Do we need to rethink Good-Cheap-Fast?
This set of rules popped into my head today while grazing my Twitter:

For most things this is a no-brainer. To do sometime better takes time while costs more. Easy. But I’m wondering if social media tools, and the Internet culture that creates them, change this.
Back when Stef and I started Created in Birmingham one of the (many) things we wanted to show was how you could get a perfectly good website for next to nothing. At the time most civic-style websites were costing tens of thousands of pounds to deliver and a frightening number of them were, frankly, rubbish with short lifespans. We used Wordpress, which is free, and an off the shelf design, which was also free, and had it up and running in an afternoon. The only thing that cost money was the content which, we felt, was how it should be.
So in this situation it was good and cheap and fast. For what we wanted to do, anyway.
Sure, there’s still a huge market for bespoke web design and even with plugins and such platforms like Wordpress won’t always do exactly what you want them to do. I’m not suggesting the death of the website building industry by any stretch. But the fact is I can have a website up and running in minutes that is cheap, if not free, and very good indeed. Especially when compared to some of the bespoke rubbish the snake-oil salesmen sell for absurd sums. (And I’m not tarring everyone with the same brush. The same applies to the nascent social media industry, if not more so.)
“Good” is subjective so let’s assume free software like Wordpress is good and park that. It’s cheap because, well, it’s free software. So the thing that’s aparently been eradicated is fast. Since you can’t have something from nothing, where did fast go?
When you get something bespoke it generally means a handful of people have worked on it. If it takes 5 people a week to deliver then you’re looking at 200 hours of work which you’ll be billed for. But Open Source software is written by thousands of people over many years with no cost to the end user. Why this happens is a subject for another time but it boils down, I feel, to a culture of collaboration and sharing for mutual benefit.
So when you pay someone to develop a site run on Wordpress they’re not building it from scratch. They’re modifying something that has had hundreds of thousands of hours spent developing it. This speeds the process up no end.

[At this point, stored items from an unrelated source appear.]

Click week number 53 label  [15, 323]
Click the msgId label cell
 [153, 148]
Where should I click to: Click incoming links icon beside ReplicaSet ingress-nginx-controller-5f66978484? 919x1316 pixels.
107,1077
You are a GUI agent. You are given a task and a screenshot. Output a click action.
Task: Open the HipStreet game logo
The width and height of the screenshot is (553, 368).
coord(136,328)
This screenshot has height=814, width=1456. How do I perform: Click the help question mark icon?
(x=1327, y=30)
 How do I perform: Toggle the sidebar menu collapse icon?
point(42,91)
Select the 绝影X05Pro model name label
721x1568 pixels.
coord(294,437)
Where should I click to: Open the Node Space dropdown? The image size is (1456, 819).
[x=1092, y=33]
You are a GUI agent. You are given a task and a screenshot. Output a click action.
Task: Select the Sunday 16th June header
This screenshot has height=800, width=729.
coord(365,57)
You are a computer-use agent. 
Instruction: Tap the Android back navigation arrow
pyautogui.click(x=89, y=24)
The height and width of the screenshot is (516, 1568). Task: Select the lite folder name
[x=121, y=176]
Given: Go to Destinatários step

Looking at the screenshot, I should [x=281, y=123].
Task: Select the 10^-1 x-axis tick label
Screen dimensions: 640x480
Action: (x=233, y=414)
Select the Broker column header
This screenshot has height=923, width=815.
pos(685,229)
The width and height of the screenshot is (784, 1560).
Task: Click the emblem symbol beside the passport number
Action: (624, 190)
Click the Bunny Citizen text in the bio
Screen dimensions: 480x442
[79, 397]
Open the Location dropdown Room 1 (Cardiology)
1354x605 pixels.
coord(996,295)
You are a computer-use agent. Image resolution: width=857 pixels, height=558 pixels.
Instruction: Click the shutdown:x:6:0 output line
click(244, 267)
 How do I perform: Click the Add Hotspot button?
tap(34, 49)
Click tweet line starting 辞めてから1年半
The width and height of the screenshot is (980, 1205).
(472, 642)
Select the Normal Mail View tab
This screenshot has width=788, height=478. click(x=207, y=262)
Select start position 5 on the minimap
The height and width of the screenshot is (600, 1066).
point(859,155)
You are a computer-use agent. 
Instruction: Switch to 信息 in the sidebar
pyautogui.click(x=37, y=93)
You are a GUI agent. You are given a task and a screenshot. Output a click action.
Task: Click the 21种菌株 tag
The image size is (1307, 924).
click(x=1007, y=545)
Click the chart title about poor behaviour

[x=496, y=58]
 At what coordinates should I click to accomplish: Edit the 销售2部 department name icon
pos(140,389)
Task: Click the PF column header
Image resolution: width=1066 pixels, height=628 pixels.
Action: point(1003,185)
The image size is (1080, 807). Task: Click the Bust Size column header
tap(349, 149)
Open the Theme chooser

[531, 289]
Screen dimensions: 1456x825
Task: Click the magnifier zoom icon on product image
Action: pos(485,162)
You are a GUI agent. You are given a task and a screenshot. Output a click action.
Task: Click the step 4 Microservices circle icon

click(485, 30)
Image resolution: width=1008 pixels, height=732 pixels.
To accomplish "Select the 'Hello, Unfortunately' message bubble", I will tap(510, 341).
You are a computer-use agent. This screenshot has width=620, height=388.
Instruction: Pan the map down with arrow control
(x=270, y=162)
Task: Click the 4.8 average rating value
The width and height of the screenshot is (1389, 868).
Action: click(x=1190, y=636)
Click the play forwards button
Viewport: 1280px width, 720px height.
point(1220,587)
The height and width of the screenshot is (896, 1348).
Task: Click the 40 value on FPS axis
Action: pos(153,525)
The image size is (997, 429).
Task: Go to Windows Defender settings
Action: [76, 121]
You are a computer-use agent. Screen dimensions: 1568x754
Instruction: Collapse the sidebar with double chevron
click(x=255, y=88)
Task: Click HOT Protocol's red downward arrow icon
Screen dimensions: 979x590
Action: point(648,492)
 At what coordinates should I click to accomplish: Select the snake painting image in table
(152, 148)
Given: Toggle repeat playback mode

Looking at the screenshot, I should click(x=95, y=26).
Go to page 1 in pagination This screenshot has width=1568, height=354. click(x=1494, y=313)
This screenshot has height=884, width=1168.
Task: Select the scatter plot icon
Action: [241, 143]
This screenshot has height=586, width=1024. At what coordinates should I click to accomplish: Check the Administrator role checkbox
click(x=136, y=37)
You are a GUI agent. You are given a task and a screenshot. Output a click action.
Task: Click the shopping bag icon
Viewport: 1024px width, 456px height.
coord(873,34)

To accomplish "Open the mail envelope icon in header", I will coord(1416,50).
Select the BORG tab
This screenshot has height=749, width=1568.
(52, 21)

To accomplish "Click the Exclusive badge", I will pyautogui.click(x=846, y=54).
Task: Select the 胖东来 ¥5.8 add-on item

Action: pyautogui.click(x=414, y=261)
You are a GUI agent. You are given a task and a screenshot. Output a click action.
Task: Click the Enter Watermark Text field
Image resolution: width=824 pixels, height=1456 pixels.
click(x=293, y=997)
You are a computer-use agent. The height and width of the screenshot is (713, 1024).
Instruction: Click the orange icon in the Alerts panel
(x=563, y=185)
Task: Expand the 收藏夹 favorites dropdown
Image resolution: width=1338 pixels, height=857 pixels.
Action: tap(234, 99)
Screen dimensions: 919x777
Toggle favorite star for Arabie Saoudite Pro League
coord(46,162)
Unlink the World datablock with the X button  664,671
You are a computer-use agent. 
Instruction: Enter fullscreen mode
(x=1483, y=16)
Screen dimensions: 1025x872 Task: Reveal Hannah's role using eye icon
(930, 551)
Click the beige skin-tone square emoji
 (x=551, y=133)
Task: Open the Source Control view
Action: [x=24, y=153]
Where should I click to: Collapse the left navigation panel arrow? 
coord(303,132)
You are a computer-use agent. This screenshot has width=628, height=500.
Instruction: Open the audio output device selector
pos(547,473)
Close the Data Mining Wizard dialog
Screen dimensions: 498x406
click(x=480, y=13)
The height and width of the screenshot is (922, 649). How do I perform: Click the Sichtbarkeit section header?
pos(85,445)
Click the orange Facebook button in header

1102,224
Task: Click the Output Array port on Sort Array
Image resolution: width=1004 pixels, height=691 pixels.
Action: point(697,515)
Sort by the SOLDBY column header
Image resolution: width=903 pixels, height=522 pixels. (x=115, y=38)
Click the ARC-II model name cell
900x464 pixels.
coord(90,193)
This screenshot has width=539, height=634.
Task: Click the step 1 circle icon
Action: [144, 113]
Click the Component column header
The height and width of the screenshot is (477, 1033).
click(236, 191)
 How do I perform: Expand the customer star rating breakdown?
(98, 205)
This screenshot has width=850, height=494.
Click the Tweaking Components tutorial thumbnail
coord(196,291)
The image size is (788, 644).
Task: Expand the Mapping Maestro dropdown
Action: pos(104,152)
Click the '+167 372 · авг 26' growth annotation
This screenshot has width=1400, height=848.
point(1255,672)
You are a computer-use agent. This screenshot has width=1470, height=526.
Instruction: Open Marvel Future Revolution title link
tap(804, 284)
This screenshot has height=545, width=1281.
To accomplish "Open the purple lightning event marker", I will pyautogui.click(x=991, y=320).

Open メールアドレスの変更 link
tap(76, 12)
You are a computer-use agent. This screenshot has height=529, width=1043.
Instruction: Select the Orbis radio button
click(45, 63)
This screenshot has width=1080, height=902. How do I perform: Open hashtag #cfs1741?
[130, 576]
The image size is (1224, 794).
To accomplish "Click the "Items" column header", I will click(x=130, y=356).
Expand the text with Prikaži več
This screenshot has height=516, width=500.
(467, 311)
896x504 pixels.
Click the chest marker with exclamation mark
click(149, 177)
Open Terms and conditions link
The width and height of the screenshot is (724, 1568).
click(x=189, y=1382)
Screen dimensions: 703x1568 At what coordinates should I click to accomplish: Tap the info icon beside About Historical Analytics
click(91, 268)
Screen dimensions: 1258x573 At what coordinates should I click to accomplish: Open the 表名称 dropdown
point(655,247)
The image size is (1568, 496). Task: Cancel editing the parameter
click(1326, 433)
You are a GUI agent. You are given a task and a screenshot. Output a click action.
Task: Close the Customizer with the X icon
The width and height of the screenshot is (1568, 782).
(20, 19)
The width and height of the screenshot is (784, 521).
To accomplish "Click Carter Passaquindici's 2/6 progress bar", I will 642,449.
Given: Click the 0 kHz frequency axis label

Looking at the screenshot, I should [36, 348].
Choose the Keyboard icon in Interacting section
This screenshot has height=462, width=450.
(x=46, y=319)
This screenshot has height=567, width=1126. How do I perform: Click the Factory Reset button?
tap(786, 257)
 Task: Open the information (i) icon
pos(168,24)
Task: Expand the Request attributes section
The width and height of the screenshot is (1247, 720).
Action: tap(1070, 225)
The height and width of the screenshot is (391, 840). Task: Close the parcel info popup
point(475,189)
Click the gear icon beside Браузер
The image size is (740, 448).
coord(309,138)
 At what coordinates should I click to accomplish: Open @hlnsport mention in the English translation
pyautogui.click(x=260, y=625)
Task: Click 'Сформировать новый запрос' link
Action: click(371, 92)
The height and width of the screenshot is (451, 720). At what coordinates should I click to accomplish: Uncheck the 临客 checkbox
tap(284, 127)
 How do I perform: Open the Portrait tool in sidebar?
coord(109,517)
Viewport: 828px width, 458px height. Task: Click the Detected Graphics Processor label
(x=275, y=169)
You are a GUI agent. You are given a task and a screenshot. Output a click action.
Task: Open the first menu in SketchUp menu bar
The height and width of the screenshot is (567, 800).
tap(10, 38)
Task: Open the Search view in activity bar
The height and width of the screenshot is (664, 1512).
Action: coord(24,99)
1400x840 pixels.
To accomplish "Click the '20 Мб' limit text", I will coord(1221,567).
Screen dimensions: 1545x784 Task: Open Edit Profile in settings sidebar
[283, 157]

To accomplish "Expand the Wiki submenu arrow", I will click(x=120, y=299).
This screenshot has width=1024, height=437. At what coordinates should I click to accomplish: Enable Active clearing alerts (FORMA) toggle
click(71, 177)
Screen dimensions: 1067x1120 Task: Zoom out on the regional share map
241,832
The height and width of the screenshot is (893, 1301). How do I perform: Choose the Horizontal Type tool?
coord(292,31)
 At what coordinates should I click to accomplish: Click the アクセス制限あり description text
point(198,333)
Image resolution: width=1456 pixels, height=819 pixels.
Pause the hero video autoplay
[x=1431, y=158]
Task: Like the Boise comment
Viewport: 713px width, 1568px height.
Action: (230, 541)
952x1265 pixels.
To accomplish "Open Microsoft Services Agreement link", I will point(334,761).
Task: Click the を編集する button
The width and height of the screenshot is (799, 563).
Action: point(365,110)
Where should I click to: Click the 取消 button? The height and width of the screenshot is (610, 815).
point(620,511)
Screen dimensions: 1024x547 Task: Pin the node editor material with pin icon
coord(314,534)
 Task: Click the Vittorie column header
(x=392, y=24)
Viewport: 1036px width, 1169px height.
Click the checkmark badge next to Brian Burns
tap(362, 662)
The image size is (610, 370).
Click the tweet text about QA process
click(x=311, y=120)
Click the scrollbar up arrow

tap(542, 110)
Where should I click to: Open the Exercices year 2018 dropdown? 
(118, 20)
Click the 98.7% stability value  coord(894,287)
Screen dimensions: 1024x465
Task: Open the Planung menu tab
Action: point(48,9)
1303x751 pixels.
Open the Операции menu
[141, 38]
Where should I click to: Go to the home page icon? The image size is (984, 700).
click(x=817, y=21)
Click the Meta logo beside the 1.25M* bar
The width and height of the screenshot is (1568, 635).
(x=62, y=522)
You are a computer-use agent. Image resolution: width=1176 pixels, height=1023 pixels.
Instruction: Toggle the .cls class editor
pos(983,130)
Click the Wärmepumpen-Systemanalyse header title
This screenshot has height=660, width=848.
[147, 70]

I’ve scratched the surface here, mainly because I didn’t want to get into a long explanation of stuff like the Free Software movement, but also because I’m more interested in whether we can get to a place where you can get good and cheap and fast in the offline world. Can collaboration and sharing be applied to business in this way? Or is that just Socialism by another name?
Your thoughts would be appreciated.
Be Vocal and the mashing of local data
A few weeks ago I started Local Blogging Birmingham, a simple blog to track all the local blogs that exist in the city and in doing so figure out exactly what a “local blog” was. As a process it’s been useful for me but as a resource it’s not that great. It my defense it took me 5 minutes to set up so I’m not too worried but there are much better ways to display this information. Howabout a map?
M’good chum Nick Booth aka Podnosh is running a new blog, Be Vocal. It’s part of Digital Birmingham’s Open City project but specifically looks at how “the web is being used for what you might call civic good” and in particular mashups of local data.
The Brum Blogs map is a simple but effective example of that. It takes some basic data about local blogs (the name, location and web address) and automatically plots it on a Google map. Now we can navigate the the local blogosphere visually.
Another example is Twittermap which takes the location from people’s Twitter profiles and maps their tweets. Whereas other twitter mapping services look at the whole globe you can limit this one to a radius around a location - here’s the current Twitter activity within 10km of Birmingham. It’s actually very simple to do. They’re just taking this standard Twitter search and mapping it.
Here’s another example:
Like most police forces Leicestershire has a helicopter which frequently buzzes around annoying the hell out of people, especially at night. They’d probably be less annoyed if they knew what it was actually doing up there. This map takes the location data that they presumably produce in their reports, adds the level of information usually issued to the press and maps it. It doesn’t stop helicopters being annoying but it adds context and informs any discussion about the practice. (via Midge)
The reason maps are popular for mashups is people can immediately understand what’s going on. But that’s just scratching the surface of what can be done by combining data sources and delivering them in new ways. Quite often a mashup is is greater than the sum of its parts. and because we’re using computers the mashing up process is often automated from existing activity.
If this sort of thing interests you then keep tabs on Be Vocal, in particular if you have ideas for mashups but no idea how to go about doing them. One of the aims of the blog is to inspire new ideas that can then be helped into reality by Digital Birmingham.